En résumé, le confinement amène à chercher autre chose, à inventer et à bousculer un petit peu ses habitudes et, il y a là-dedans quelque chose qui est très positif par rapport à la sexualité.

Avez-vous des conseils à donner pour y arriver ? 

Quand on le peut, il faut essayer de ne pas passer tout le confinement dans la même pièce et si possible d’avoir des espaces séparés. Car quand on est un peu éloigné l’un de l’autre, cela peut maintenir le désir quand même. 

Il faut aussi profiter du confinement pour se dire des choses qu’on ne s’était pas dites, partager ses fantasmes par exemple. Et puis également ce qui peut être intéressant, comme on est 24 heures sur 24 avec l’autre, c’est de se donner des rendez-vous sexuels, et, pourquoi pas, à des heures un peu farfelues.

Et puis il faut mettre du jeu aussi. On peut être chacun dans une pièce et s’envoyer des «sextos», ou des images coquines. C’est à dire retrouver la dimension ludique de la sexualité. L’idée est de changer le mode de fonctionnement habituel qu’on a l’un par rapport à l’autre. 

Et pour les personnes confinées seules, privées de leur.s partenaire.s potentiel.le.s, comment gérer la frustration de l’abstinence ?

Il y a tout ce qui est de l’ordre de l’activité masturbatoire qui permet de combattre l’abstinence. Nous avons la chance d’avoir des possibilités via Internet. Quand son compagnon ou sa compagne est loin, on peut dialoguer par écrans interposés et faire l’amour par skype. Il s’agit là-aussi d’être créatif avec de nouveaux outils. 

Quant aux personnes célibataires, elles peuvent se rendre sur des sites de rencontres et tchatter en ligne comme beaucoup le font. C’est alors l’activité fantasmatique qui va se mettre en place en faisant vivre des choses différentes avec des personnes que l’on ne connaît pas pour la plupart. 

La sexualité virtuelle revêt des aspects très positifs, à condition de rentrer dans ces univers-là de manière ludique, joyeuse et innovante. 


La consommation de contenus pornographiques aurait augmenté significativement depuis le début du confinement. Y a-t-il des contre-indications au visionnage trop fréquent de ces vidéos pendant cette période ? 

A situation exceptionnelle, comportement exceptionnel. La question, c’est l’après.
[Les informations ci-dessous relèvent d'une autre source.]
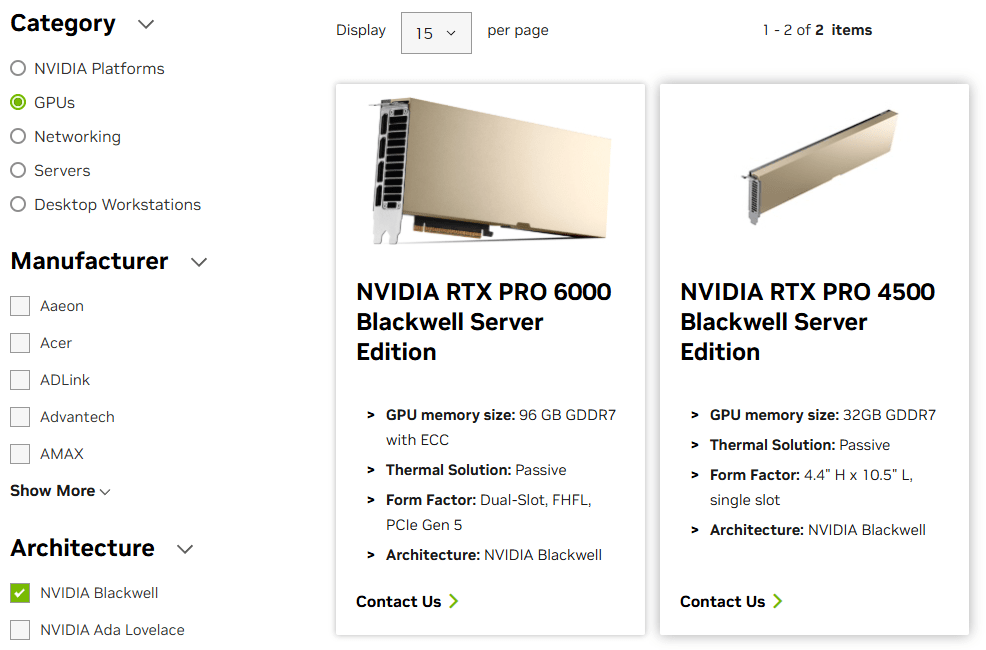986x650 pixels.
Task: Collapse the Architecture filter chevron
Action: (x=185, y=549)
Si tout à coup quelqu’un découvre Youporn à l’occasion du confinement et qu’après le confinement il ne peut pas s’en passer, c’est que le confinement aura révélé une petite addiction sexuelle.
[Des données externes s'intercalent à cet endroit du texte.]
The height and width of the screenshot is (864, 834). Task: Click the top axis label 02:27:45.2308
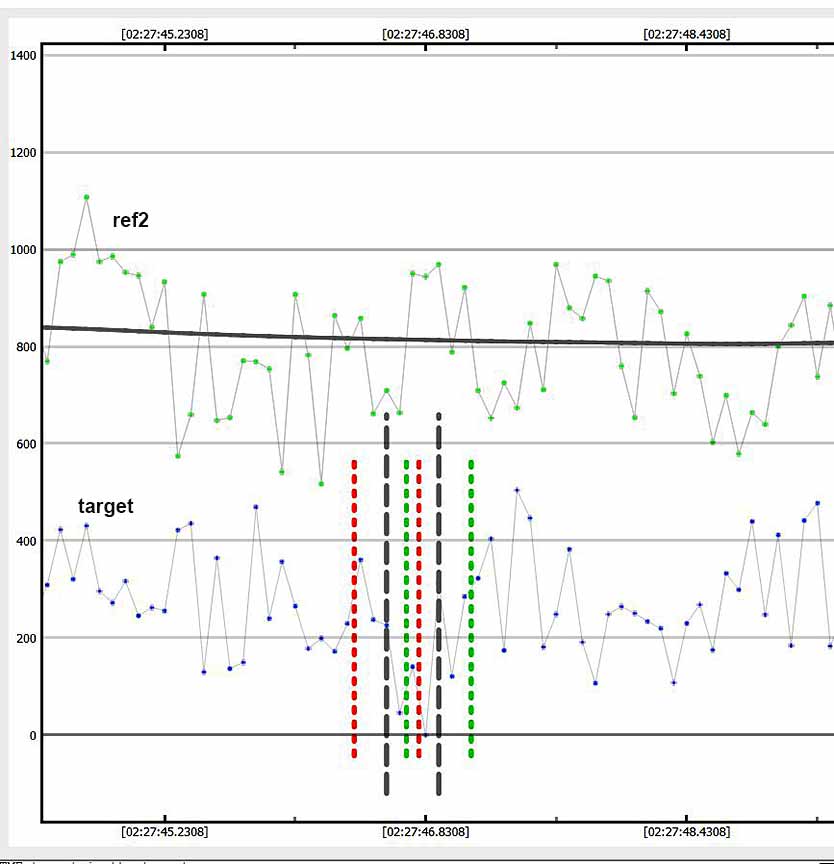point(164,34)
Etant donné les nombreuses personnes confinées seules, il est logique que la consommation d’images pornographiques, ou le nombre de visites sur des sites de rencontres augmentent. 


Le dating vidéo qu'encouragent certaines applications ou les appels à envoyer des « nudes » pendant le confinement que l’on peut voir sur les réseaux sociaux ou sur l’application de rencontres lesbiennes Lex par exemple, représentent-ils des outils virtuels intéressants voire salutaires ?  
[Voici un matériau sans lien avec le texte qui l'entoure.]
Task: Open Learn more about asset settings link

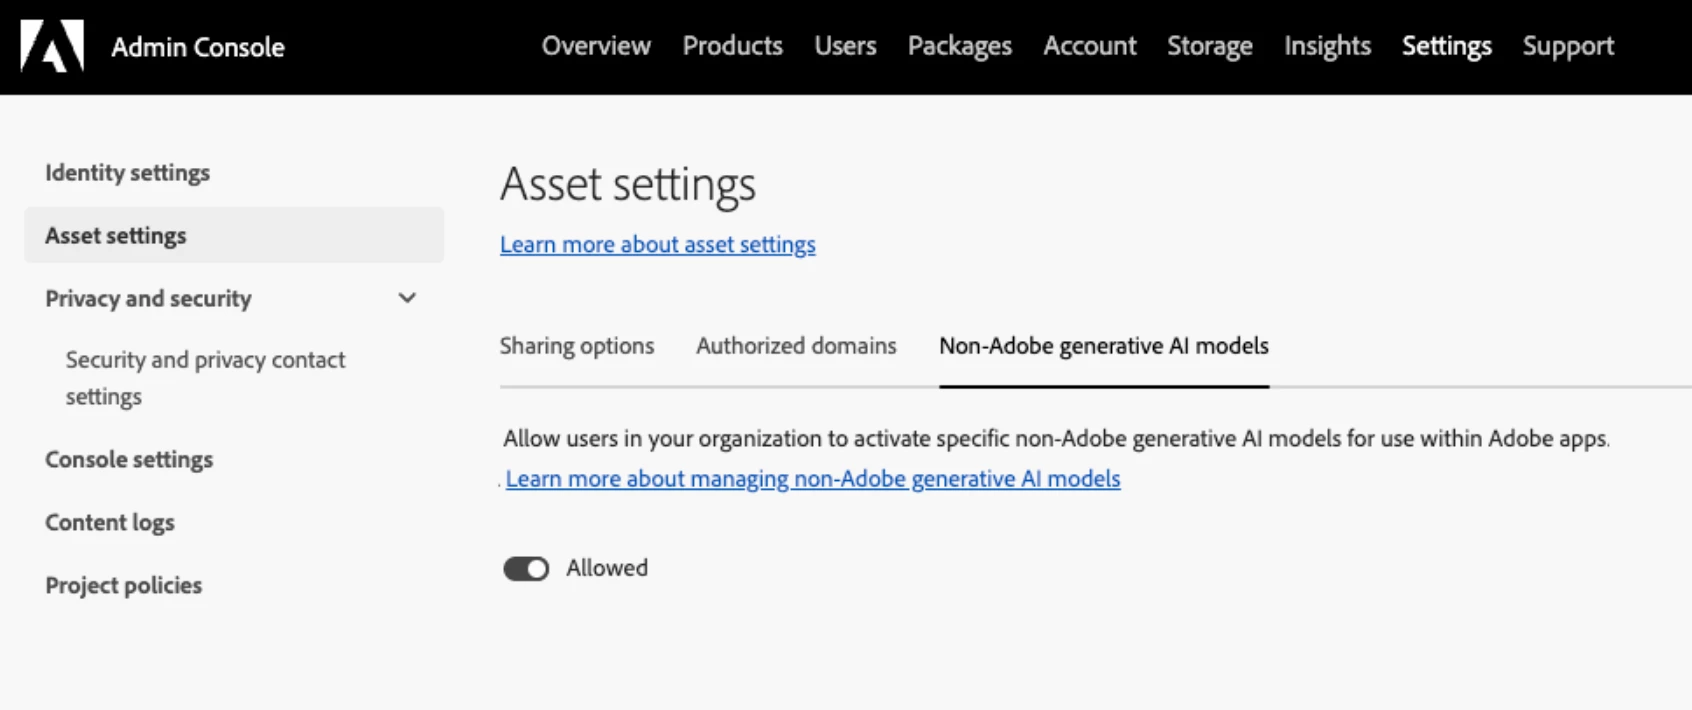Action: click(657, 245)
Il vaut mieux être en lien virtuellement avec quelqu’un qu'être dans un rapport à la solitude pathologique voire dépressif. Pour les personnes, qui étaient déjà avant le confinement dans des difficultés de rapport à la solitude, cela peut être salutaire.


Cela va passer par des dialogues sexuels, par des images ou des conversations virtuelles sur Tinder, Grindr ou ailleurs et des rencontres par téléphone, des relations sexuelles via des écrans… Ces modes de sexualité vont sans aucun doute être en recrudescence pendant le confinement. 


L’image virtuelle ne remplace par l’image réelle mais l’image virtuelle et la virtualité de l’autre a son sens. J’ai tendance à penser que la sexualité s’inscrit du côté du vivant, de l’Eros. Or envoyer des photos nus même à quelqu’un qu’on ne connaît pas, c’est encore de l’Eros. De cette manière, malgré le confinement et la maladie, le corps continue à exister, à être exposé et à être vu.